*Stated problem*. Copy word for word everything in the records below from the line containing "The image size" down to the end of the records. Leave out the pictures.

Part of a data file:
_ _ _
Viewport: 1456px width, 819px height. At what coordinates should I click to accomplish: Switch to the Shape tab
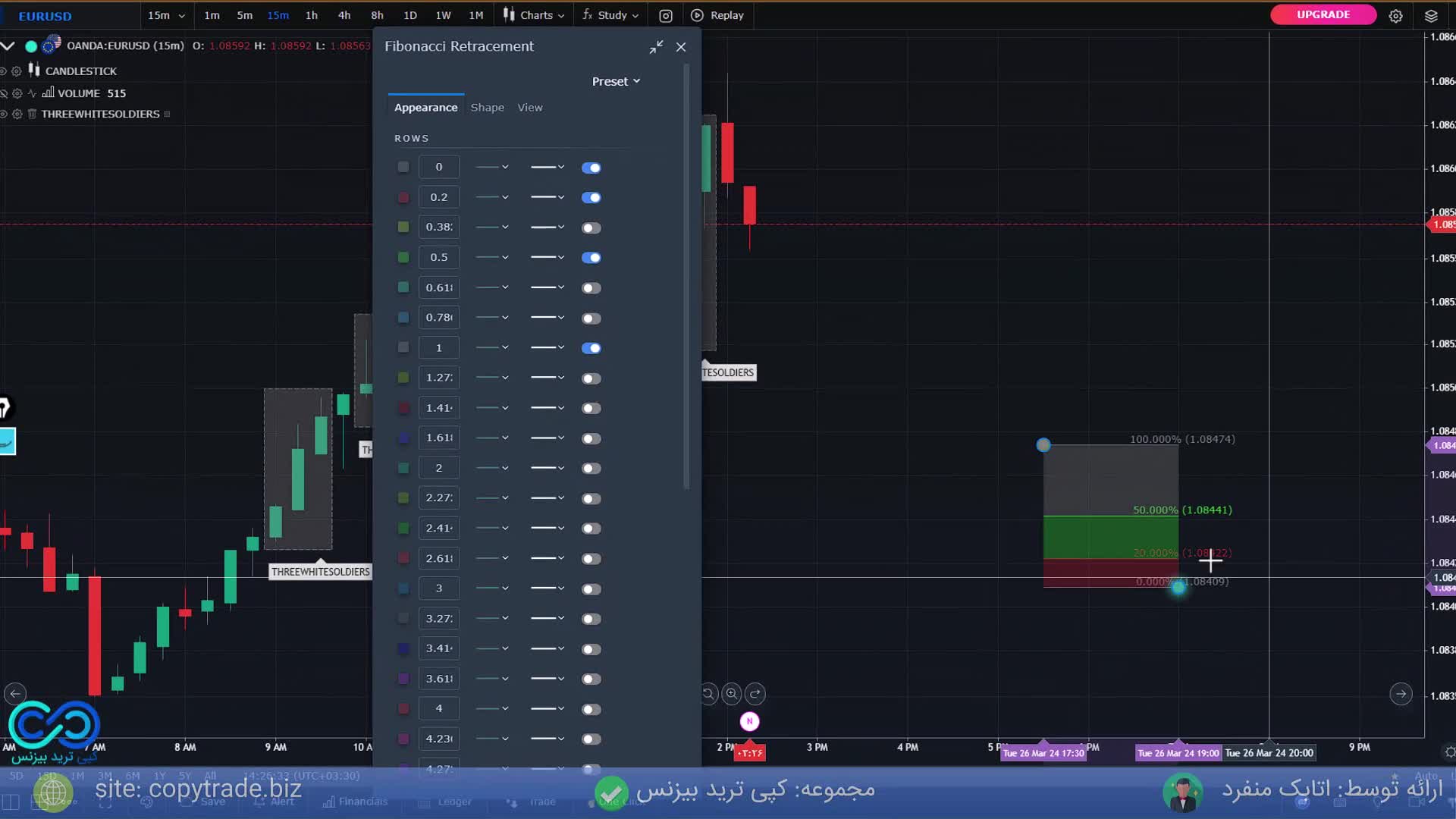coord(487,108)
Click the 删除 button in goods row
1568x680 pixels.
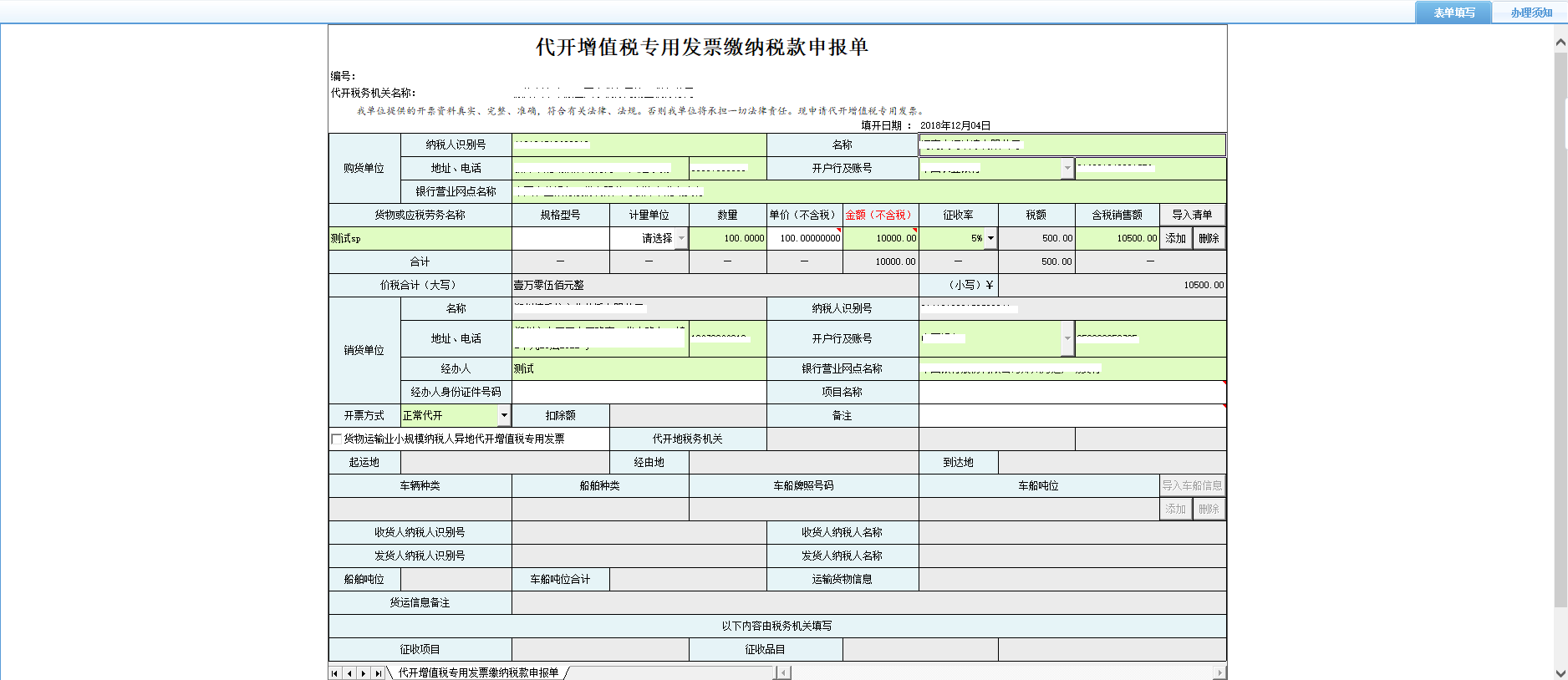1209,239
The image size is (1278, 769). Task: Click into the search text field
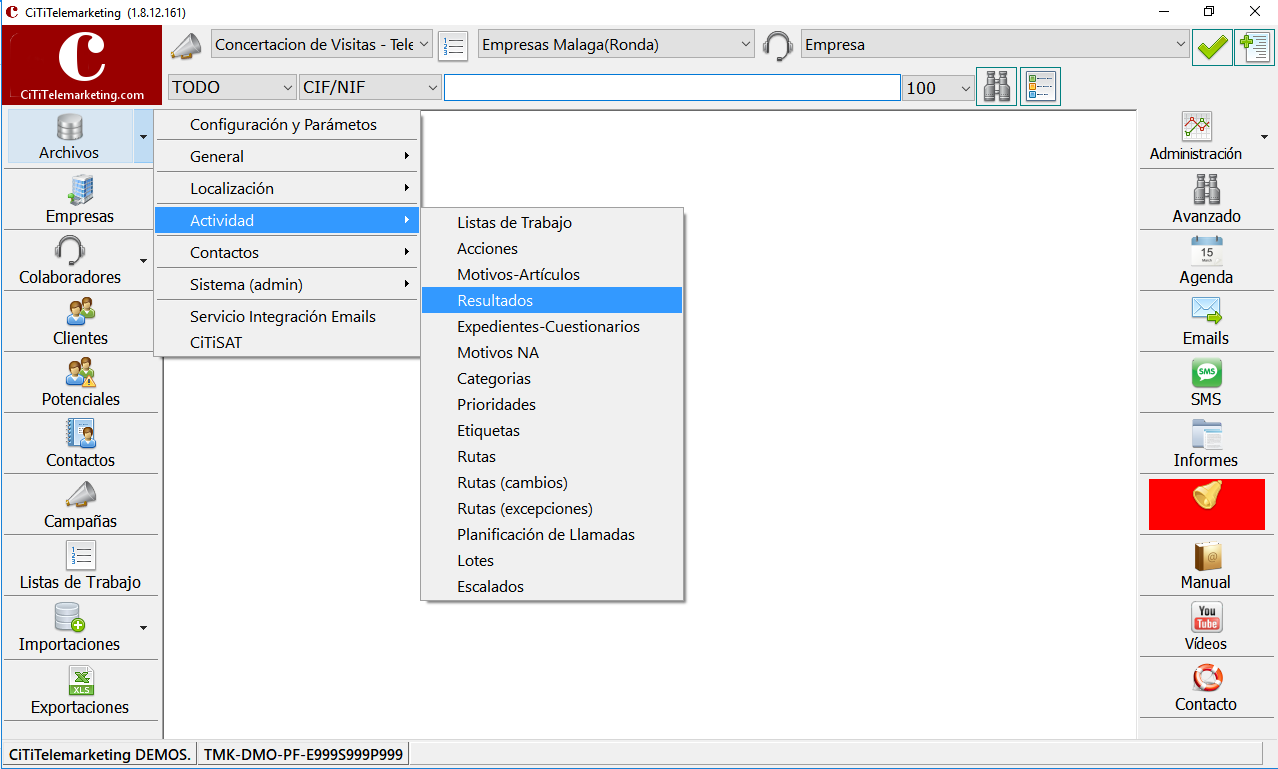click(672, 87)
_ _ _
*Answer to this exercise*.
The image size is (1278, 769). Task: Click into the search text field
click(672, 87)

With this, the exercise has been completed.